Work request:
The lines to repeat are those below from the one containing "Where should I click to: Click Explore" down to the one containing "Click the Mare", both included; reproduce them exactly and nothing else.

Material shown:
* * * *
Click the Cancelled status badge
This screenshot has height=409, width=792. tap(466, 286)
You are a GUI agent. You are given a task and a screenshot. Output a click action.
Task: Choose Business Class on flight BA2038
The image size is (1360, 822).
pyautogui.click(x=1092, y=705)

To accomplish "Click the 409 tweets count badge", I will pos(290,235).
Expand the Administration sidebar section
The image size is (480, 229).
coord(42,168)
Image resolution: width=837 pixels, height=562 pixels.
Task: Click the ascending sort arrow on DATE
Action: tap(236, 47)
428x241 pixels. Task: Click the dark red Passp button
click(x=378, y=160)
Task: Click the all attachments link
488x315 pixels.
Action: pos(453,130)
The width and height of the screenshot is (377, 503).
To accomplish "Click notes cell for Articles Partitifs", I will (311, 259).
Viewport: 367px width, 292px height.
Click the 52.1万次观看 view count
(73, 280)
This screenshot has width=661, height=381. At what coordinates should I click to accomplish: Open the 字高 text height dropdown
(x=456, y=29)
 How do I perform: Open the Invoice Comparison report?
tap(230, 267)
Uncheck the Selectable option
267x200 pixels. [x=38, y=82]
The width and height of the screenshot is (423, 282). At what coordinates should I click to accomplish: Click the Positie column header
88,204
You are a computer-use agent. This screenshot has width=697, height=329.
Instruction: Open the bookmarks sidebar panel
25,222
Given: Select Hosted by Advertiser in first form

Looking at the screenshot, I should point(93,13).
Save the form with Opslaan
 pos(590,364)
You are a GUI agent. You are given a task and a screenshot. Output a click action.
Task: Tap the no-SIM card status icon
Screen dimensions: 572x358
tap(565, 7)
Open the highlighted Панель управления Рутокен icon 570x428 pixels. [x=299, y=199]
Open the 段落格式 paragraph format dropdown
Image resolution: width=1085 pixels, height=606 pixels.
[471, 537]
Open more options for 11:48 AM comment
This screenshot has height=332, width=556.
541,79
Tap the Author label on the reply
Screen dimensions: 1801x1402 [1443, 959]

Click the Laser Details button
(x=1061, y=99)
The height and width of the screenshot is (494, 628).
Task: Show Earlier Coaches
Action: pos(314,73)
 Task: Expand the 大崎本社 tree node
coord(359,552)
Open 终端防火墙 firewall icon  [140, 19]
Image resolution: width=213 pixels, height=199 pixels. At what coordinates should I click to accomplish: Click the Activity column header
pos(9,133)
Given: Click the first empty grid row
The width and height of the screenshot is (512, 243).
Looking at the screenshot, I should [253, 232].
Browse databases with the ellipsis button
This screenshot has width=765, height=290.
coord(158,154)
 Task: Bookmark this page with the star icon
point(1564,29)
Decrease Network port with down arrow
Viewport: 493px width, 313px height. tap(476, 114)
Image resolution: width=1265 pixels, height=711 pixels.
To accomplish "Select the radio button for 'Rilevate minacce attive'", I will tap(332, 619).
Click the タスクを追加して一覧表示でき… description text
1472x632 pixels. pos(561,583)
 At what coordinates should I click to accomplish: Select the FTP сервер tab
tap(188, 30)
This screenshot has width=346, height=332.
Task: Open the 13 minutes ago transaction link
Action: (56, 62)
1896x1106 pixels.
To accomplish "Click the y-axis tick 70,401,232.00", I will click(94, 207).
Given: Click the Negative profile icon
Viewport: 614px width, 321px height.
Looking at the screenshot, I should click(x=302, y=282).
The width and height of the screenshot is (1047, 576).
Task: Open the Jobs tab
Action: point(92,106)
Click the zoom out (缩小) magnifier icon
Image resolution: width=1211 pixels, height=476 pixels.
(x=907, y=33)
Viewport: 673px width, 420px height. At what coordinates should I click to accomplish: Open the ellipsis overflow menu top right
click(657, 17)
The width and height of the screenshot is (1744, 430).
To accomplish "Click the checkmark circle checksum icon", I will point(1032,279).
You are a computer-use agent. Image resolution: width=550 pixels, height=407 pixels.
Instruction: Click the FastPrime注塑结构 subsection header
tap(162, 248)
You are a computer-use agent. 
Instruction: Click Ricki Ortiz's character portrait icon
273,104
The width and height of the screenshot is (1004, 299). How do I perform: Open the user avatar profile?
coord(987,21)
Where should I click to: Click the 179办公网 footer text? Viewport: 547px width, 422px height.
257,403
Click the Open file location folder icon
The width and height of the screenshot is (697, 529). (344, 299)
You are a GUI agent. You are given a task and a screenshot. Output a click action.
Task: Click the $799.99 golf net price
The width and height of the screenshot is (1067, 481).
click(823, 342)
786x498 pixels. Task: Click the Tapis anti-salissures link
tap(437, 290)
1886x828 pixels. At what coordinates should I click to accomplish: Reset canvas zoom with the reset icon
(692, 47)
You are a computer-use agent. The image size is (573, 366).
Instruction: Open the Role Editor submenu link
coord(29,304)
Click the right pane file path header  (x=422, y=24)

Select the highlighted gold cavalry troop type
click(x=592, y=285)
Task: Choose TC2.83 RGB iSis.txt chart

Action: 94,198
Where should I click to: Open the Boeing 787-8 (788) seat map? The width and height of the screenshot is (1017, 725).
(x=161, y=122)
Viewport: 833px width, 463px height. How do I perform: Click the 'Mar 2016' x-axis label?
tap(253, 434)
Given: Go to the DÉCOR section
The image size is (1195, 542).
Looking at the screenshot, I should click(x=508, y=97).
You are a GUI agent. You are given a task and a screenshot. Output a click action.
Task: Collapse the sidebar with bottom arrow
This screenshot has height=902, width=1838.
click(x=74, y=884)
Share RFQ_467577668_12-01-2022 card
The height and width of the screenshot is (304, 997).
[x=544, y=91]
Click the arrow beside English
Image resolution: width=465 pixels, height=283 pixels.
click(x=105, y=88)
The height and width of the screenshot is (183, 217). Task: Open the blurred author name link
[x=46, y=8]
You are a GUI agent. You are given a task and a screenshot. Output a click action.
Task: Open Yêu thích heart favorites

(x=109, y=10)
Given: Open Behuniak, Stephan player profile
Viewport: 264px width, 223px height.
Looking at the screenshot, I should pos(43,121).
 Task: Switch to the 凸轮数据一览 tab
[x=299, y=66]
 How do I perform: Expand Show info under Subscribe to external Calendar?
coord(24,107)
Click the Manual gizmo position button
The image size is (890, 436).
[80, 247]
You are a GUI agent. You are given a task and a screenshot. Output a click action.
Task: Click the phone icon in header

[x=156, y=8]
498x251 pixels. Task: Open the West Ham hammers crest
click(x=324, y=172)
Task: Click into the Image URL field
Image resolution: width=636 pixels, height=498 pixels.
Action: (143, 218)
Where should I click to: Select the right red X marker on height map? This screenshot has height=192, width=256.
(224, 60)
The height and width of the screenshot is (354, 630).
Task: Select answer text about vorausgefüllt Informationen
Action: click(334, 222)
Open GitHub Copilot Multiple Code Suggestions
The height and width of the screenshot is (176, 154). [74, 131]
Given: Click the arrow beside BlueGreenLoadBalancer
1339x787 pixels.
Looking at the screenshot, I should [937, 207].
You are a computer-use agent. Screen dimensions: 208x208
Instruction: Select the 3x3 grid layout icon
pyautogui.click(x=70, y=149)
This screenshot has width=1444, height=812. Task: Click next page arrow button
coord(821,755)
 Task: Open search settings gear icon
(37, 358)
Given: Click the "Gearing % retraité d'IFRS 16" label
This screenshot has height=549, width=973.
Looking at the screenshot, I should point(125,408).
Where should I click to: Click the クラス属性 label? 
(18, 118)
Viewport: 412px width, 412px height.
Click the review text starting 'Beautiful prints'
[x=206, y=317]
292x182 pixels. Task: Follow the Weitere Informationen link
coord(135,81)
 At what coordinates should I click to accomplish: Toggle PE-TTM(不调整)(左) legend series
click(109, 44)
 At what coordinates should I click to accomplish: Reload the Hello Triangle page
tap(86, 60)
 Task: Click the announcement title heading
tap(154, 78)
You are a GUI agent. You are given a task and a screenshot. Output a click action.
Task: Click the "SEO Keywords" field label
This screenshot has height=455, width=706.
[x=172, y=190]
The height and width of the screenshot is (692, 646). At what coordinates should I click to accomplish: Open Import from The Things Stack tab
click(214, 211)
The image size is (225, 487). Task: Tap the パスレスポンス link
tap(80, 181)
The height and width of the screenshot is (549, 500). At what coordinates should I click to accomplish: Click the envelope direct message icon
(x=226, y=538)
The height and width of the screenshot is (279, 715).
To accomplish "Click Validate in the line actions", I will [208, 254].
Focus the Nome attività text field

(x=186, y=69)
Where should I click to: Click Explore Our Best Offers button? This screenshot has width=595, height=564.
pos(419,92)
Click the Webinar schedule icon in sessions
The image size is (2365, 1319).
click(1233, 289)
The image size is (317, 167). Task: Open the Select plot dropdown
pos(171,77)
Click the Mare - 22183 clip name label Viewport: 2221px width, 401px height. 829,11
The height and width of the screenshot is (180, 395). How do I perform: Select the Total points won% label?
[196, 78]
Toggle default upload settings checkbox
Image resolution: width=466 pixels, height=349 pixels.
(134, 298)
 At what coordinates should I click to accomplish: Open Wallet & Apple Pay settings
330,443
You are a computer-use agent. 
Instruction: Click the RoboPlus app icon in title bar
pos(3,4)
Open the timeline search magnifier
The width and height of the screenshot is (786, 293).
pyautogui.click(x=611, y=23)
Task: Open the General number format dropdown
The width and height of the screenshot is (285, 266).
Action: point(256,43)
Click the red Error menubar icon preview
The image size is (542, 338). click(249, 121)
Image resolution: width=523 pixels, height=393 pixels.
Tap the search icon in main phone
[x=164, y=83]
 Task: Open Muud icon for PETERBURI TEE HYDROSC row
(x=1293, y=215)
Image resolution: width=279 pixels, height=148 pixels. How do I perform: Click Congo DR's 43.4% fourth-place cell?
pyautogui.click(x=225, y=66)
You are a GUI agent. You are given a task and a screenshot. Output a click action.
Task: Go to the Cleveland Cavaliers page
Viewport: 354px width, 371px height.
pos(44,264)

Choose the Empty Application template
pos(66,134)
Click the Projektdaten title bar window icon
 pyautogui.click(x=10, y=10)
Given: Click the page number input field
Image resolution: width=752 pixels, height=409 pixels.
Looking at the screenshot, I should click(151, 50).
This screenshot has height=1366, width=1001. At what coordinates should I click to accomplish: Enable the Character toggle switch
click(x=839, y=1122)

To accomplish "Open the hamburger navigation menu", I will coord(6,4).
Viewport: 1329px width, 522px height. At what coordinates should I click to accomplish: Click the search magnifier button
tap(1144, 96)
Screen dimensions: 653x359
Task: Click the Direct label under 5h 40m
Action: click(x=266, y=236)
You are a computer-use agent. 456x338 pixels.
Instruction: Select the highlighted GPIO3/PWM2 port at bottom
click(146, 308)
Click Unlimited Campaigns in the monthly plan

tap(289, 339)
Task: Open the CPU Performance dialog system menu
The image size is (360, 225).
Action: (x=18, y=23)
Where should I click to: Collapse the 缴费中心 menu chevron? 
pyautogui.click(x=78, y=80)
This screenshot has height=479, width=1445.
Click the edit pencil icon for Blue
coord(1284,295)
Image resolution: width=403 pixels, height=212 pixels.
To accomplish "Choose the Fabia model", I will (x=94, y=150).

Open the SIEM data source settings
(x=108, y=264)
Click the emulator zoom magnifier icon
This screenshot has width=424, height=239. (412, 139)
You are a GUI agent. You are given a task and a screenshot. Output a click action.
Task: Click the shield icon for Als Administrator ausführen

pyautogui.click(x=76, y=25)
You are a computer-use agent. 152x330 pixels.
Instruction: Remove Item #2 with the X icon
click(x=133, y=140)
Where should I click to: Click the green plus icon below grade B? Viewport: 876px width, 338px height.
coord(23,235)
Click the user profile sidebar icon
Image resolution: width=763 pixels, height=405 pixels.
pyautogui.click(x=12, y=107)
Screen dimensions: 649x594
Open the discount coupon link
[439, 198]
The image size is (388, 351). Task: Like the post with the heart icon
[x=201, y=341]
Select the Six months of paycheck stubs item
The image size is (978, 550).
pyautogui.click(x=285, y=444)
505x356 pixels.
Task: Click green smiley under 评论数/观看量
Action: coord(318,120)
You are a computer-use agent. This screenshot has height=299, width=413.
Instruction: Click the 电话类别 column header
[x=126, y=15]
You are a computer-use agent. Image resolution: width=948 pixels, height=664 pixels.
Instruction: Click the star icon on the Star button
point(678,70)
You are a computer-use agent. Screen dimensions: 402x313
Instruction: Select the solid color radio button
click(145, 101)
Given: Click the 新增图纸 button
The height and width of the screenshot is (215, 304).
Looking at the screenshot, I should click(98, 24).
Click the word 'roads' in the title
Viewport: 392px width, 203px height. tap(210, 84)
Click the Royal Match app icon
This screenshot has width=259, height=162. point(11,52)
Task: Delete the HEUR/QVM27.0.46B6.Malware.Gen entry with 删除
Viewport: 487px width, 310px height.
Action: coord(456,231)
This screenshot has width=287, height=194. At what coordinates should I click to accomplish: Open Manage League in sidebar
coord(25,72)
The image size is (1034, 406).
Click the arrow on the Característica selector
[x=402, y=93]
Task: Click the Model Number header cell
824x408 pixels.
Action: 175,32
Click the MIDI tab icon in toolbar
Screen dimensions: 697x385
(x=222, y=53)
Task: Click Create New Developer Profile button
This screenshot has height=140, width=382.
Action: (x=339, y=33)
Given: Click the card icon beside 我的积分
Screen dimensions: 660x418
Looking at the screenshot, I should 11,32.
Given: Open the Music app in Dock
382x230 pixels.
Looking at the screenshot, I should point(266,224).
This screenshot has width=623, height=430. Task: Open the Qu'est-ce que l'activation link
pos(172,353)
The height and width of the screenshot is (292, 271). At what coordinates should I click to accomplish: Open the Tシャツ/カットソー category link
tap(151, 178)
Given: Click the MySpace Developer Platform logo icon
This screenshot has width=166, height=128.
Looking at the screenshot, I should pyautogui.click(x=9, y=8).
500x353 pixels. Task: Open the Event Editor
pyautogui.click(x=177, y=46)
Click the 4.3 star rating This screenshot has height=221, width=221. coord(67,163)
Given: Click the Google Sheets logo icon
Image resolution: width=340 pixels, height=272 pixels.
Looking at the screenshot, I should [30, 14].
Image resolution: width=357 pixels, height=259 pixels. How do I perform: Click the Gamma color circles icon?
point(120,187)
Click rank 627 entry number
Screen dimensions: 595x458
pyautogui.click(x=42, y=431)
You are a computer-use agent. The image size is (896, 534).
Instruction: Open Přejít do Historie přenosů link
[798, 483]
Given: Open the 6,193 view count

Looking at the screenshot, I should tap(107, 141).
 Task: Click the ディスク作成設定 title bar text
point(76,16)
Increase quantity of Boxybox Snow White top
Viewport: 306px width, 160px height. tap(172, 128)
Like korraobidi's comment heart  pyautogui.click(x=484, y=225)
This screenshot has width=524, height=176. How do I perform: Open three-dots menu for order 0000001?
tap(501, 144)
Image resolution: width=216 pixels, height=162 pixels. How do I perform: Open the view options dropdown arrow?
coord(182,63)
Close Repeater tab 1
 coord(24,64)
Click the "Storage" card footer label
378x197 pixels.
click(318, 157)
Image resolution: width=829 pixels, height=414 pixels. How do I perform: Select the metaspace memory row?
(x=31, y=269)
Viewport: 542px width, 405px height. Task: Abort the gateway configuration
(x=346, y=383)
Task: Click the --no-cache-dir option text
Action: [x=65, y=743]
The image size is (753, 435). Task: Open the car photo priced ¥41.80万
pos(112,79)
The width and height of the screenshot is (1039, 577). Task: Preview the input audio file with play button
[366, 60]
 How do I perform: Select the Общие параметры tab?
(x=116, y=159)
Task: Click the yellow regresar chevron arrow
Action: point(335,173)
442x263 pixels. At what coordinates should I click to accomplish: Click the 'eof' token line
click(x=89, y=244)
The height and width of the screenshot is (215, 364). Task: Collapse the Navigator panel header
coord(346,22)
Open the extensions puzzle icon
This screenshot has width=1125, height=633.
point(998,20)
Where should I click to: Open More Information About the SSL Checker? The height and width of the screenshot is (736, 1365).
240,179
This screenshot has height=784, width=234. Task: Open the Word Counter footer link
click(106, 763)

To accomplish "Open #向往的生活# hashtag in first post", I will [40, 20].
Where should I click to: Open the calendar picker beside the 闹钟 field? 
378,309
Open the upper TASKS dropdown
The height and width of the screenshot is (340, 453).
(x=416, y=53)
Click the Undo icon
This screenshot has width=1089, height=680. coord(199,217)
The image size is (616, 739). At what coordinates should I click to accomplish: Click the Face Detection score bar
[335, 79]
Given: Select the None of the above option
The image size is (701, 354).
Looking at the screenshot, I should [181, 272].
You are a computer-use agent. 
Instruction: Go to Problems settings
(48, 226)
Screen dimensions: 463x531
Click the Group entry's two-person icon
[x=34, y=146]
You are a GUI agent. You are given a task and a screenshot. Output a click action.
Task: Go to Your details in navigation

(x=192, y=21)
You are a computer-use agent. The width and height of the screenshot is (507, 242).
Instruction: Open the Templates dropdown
* * * *
Task response:
Where should I click to: Click Explore Our Best Offers button? This screenshot has width=595, height=564.
pos(419,92)
Click the Webinar schedule icon in sessions
The image size is (2365, 1319).
click(1233, 289)
The image size is (317, 167). Task: Open the Select plot dropdown
pos(171,77)
Click the Mare - 22183 clip name label Viewport: 2221px width, 401px height. 829,11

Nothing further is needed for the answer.